**PROBLEM DESCRIPTION**
After locating the line with "1472x714 pixels. At", reproduce it and all following lines of the listing below exactly, stopping only at the final line.

**DATA IN THIS EXERCISE**

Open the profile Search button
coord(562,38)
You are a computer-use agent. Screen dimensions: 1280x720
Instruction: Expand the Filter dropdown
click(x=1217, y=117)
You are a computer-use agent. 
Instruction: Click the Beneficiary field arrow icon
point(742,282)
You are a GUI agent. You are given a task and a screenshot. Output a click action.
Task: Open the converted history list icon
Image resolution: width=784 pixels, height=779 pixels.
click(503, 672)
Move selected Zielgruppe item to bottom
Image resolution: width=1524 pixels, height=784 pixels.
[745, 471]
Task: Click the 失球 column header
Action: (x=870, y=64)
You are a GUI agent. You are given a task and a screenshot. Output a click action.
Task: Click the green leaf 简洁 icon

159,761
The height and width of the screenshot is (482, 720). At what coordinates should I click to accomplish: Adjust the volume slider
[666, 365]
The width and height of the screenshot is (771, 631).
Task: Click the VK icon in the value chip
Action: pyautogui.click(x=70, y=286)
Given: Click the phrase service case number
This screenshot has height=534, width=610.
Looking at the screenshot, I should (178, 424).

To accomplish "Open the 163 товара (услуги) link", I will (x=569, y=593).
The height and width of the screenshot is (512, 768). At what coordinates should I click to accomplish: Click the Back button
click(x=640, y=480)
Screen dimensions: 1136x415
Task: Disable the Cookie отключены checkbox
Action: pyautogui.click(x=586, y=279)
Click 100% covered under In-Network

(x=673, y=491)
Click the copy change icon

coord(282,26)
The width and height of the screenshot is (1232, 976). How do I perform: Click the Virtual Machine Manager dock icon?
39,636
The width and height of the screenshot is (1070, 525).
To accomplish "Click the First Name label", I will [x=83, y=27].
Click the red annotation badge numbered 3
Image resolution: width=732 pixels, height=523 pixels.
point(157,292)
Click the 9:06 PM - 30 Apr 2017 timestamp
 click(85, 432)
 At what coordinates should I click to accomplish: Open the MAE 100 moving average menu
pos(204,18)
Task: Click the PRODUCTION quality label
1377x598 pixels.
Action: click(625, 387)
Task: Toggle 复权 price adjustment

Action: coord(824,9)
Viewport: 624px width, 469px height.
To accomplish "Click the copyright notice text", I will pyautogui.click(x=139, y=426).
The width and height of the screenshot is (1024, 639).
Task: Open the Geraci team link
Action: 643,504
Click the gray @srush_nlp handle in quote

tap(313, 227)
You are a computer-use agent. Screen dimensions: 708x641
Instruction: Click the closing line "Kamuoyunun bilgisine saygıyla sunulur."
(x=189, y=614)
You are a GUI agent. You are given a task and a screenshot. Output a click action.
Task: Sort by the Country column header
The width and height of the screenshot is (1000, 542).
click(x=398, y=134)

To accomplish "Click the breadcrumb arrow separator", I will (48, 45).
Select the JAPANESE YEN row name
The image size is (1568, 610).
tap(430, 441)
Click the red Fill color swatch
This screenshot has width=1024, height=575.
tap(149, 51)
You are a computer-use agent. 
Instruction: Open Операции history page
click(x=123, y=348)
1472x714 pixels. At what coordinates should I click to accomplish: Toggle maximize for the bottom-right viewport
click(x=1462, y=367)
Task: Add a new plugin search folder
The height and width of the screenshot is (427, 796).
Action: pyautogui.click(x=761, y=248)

**EXPECTED ANSWER**
1472x714 pixels. At what coordinates should I click to accomplish: Toggle maximize for the bottom-right viewport
click(x=1462, y=367)
Task: Add a new plugin search folder
The height and width of the screenshot is (427, 796).
Action: pyautogui.click(x=761, y=248)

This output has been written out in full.